(INSTRUCTIONS FOR THE TASK): Every line containing "Topology" should be copied out. Go through the entries and find them.

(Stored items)
◆ ◆ ◆

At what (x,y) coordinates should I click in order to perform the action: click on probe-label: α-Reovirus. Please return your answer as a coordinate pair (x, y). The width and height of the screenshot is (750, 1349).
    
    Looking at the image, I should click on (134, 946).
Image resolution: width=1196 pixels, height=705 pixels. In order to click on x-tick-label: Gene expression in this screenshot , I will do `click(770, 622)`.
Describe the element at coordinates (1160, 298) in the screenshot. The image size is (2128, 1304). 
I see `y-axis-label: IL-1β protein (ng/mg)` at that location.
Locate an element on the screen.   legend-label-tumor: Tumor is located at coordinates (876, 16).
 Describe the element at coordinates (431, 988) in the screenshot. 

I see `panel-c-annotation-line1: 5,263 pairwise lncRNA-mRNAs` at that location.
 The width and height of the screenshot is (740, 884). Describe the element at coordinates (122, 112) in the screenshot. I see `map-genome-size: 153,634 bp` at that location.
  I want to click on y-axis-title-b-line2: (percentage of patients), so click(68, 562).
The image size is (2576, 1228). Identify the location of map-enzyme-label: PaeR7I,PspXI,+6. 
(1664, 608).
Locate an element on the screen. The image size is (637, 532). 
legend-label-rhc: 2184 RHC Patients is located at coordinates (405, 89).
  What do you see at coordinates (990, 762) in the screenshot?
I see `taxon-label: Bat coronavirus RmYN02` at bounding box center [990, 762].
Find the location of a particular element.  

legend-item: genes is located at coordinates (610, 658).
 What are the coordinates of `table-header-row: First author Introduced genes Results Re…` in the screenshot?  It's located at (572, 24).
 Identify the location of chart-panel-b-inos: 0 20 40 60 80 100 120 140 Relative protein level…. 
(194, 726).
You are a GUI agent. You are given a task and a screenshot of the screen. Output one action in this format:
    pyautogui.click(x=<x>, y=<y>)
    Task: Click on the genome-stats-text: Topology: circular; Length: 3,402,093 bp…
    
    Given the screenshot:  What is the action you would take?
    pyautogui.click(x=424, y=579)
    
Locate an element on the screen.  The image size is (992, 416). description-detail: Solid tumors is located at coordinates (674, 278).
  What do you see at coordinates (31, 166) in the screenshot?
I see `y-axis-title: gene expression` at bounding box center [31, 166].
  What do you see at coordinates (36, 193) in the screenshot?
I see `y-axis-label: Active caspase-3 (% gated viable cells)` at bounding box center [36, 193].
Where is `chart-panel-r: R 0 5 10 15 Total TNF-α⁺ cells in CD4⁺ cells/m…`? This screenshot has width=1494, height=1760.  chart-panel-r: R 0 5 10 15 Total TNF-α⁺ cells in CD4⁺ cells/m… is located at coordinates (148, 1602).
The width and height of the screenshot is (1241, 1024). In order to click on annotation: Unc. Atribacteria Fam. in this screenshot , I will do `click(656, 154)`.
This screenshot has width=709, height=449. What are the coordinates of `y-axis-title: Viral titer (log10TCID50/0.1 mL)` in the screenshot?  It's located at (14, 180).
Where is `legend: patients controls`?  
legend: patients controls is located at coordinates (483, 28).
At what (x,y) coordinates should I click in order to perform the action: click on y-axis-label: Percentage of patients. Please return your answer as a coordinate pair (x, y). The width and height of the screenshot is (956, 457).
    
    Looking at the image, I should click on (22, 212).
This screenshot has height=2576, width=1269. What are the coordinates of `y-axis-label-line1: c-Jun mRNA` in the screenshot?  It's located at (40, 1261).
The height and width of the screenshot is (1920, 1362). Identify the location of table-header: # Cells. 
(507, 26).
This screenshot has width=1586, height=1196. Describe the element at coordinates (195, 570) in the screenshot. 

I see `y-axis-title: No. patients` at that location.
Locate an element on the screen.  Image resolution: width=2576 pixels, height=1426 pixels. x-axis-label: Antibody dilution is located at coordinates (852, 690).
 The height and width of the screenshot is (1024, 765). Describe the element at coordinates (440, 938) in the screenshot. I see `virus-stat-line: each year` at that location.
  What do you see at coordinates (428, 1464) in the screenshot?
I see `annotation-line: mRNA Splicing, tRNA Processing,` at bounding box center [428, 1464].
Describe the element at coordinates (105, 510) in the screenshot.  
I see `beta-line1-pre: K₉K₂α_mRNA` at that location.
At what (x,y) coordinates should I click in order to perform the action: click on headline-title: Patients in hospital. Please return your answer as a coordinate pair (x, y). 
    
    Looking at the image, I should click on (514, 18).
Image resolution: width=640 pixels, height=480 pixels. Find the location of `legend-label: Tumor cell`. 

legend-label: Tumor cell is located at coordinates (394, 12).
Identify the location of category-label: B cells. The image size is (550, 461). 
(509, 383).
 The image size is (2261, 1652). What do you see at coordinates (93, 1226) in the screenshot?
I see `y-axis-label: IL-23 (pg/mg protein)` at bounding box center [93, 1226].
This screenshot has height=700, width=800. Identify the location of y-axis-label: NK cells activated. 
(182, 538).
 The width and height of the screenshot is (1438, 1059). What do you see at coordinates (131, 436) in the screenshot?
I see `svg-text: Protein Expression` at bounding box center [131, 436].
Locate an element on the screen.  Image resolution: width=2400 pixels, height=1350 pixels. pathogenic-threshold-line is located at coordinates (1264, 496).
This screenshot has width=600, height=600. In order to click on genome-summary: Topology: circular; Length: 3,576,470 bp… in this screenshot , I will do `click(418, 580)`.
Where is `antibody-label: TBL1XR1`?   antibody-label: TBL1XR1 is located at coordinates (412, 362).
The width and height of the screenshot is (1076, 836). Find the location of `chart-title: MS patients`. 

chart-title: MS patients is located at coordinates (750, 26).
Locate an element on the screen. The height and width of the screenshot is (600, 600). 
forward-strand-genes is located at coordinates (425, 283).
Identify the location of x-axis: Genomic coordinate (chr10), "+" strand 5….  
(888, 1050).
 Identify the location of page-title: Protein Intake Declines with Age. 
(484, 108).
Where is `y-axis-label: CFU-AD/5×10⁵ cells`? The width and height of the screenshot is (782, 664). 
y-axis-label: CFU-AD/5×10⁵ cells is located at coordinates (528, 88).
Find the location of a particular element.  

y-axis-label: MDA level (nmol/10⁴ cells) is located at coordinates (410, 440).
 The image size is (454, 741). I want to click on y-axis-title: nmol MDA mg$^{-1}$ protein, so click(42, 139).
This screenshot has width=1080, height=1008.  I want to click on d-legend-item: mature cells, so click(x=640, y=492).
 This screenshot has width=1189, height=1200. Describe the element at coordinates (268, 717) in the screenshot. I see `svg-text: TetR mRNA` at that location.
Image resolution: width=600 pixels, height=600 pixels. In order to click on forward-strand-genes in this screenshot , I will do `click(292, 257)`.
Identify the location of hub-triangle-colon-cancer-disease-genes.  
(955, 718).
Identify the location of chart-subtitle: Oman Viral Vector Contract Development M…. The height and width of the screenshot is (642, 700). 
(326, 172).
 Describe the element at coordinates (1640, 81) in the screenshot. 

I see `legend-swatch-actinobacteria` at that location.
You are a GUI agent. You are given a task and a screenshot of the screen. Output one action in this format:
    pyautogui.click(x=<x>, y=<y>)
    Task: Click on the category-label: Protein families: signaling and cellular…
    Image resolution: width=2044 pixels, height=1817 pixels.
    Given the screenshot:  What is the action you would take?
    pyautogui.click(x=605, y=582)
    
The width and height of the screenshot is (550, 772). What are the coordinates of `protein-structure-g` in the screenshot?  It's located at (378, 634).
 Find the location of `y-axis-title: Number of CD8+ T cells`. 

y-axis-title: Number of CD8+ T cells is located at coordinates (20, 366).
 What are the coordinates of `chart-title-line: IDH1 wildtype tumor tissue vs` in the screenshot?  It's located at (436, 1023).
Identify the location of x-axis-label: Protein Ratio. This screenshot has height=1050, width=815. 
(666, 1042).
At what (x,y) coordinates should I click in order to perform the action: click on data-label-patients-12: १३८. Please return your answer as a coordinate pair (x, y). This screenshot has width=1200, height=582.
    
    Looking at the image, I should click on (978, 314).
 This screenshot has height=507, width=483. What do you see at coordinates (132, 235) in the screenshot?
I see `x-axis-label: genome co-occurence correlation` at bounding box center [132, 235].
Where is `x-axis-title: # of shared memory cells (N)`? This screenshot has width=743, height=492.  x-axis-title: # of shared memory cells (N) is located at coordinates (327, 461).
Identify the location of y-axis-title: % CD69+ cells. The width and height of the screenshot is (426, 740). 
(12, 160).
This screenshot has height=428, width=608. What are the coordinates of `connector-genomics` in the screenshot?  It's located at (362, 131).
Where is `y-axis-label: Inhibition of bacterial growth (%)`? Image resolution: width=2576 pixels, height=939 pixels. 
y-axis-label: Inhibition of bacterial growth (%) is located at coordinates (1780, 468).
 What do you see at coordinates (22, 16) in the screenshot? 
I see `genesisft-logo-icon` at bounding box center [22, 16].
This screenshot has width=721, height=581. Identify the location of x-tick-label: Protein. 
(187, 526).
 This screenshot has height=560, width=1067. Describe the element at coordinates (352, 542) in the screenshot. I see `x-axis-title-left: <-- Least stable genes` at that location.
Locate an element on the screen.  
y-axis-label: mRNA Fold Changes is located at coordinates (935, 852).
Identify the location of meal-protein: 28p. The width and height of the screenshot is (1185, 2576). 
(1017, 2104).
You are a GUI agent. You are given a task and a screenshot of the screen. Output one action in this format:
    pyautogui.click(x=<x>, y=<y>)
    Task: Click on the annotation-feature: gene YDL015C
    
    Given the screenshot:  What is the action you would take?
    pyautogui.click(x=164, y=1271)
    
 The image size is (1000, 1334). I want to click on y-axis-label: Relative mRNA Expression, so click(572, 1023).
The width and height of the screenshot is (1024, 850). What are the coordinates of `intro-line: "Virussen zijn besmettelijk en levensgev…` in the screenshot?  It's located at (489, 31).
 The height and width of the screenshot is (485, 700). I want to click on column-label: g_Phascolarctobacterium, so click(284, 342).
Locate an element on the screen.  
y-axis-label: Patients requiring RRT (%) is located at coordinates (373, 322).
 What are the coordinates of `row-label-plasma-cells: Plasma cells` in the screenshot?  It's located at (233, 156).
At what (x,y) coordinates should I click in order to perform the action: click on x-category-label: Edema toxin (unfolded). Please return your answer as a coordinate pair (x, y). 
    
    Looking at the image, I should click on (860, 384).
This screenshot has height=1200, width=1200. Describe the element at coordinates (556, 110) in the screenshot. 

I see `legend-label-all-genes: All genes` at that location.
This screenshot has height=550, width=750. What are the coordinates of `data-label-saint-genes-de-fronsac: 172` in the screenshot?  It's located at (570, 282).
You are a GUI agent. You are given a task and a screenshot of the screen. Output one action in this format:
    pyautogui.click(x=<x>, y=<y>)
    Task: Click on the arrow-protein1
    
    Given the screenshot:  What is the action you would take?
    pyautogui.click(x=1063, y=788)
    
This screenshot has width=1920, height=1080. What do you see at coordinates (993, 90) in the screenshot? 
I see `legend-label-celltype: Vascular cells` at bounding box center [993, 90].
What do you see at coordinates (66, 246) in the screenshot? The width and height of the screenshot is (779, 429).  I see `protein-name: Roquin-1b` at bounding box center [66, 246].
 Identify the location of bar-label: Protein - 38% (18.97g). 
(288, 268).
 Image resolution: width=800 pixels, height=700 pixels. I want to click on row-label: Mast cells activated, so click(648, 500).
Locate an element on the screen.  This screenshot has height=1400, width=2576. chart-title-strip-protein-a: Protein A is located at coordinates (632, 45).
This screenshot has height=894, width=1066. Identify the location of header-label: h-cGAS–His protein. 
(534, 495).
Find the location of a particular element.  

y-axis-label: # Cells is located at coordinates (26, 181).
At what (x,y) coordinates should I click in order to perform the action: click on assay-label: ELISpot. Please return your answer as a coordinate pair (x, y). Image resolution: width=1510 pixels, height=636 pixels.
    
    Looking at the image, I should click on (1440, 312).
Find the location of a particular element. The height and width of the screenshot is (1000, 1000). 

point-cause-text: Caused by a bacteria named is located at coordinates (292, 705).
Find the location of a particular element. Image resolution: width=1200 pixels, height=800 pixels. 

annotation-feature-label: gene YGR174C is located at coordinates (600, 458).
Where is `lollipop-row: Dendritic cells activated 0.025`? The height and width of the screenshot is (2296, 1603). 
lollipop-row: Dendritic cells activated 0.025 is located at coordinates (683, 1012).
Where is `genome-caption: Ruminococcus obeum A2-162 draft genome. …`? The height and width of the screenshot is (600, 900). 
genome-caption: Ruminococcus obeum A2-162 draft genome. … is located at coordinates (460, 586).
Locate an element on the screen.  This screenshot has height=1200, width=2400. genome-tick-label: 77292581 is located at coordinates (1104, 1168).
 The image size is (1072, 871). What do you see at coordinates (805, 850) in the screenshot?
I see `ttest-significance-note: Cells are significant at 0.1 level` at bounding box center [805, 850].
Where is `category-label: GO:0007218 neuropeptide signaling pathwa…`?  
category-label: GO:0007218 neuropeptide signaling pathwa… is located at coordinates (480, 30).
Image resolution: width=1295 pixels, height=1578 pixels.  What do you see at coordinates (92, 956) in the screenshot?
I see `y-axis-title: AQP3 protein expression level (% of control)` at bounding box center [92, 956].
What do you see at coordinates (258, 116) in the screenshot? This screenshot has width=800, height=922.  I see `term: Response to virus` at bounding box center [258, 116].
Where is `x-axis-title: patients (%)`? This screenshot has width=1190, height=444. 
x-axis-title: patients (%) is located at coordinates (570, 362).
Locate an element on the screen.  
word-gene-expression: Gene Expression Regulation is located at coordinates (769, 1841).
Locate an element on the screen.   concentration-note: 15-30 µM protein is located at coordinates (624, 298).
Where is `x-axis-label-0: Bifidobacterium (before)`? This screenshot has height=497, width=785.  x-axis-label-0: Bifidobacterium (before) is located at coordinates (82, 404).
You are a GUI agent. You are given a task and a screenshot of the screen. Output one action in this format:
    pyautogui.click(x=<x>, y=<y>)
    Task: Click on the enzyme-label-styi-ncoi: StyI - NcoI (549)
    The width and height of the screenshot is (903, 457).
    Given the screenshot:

◆ ◆ ◆

(ANSWER TO THE PROBLEM):
    Task: Click on the genome-stats-text: Topology: circular; Length: 3,402,093 bp…
This screenshot has width=600, height=600. In order to click on genome-summary: Topology: circular; Length: 3,576,470 bp… in this screenshot , I will do `click(418, 580)`.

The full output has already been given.